We have to show that $\triangle ABC$ and $\triangle PQR$ are similar.
Solution:

We know that,

The distance between two points \( \mathrm{A}\left(x_{1}, y_{1}\right) \) and \( \mathrm{B}\left(x_{2}, y_{2}\right) \) is \( \sqrt{\left(x_{2}-x_{1}\right)^{2}+\left(y_{2}-y_{1}\right)^{2}} \).

Therefore,

In $\triangle ABC$,

\( A B=\sqrt{(2+2)^{2}+(0-0)^{2}} \)
\( =\sqrt{16} \)

\( =4 \) units
\( B C=\sqrt{(0-2)^{2}+(2-0)^{2}} \)
\( =\sqrt{4+4} \)

\( =\sqrt{8} \)

\( =2 \sqrt{2} \) units
\( C A=\sqrt{(-2-0)^{2}+(0-2)^{2}} \)
\( =\sqrt{4+4} \)

\( =\sqrt{8} \)

\( =2 \sqrt{2} \) units

In $\triangle PQR$,

\( P Q=\sqrt{(4+4)^{2}+(0-0)^{2}} \)
\( =\sqrt{64} \)

\( =8 \) units

\( QR=\sqrt{(0-4)^{2}+(4-0)^{2}} \)
\( =\sqrt{32} \)

\( =4 \sqrt{2} \) units
\( RP=\sqrt{(0+4)^{2}+(4-0)^{2}} \)
\( =\sqrt{16+16} \)

\( =\sqrt{32} \)

\( =4 \sqrt{2} \) units
Here,

\( \frac{\mathrm{AB}}{\mathrm{PQ}}=\frac{4}{8}=\frac{1}{2} \)
\( \frac{\mathrm{BC}}{\mathrm{QR}}=\frac{2 \sqrt{2}}{4 \sqrt{2}}=\frac{1}{2} \)

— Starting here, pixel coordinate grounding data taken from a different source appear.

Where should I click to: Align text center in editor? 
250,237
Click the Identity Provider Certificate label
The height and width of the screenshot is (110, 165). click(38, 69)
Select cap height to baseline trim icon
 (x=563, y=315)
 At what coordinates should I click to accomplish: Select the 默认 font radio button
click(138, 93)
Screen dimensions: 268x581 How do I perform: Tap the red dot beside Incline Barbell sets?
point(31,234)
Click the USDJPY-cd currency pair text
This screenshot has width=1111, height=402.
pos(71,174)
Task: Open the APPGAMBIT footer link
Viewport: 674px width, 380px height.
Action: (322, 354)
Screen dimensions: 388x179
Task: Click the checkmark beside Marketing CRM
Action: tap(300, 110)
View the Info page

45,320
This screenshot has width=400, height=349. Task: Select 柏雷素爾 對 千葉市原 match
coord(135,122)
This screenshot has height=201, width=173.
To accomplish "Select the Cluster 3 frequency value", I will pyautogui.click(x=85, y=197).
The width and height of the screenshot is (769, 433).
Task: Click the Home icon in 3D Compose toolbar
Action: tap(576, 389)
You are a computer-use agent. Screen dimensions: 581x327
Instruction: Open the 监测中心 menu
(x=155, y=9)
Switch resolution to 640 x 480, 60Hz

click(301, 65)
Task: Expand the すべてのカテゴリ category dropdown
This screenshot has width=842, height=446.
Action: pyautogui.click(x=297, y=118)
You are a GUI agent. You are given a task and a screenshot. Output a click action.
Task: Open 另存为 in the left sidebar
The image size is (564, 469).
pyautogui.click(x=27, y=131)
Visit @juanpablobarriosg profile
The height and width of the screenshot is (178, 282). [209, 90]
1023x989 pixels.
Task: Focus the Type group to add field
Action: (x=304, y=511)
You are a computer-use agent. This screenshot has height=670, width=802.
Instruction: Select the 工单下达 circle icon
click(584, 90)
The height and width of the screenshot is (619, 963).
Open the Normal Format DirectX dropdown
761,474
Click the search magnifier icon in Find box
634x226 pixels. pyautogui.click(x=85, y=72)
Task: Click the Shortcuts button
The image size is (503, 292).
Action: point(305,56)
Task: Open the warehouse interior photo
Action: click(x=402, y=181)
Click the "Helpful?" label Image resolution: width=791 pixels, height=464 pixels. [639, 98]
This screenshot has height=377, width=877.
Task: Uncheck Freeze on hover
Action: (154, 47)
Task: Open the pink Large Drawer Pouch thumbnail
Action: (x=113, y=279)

\( \frac{\mathrm{CA}}{\mathrm{PQ}}=\frac{2 \sqrt{2}}{4 \sqrt{2}}=\frac{1}{2} \)

Therefore,

\( \frac{\mathrm{AB}}{\mathrm{PQ}}=\frac{\mathrm{BC}}{\mathrm{QR}}=\frac{\mathrm{CA}}{\mathrm{RP}} \)
This implies, by SSS similarity,

\( \triangle \mathrm{ABC} \sim\ \triangle \mathrm{PQR} \)

Hence proved.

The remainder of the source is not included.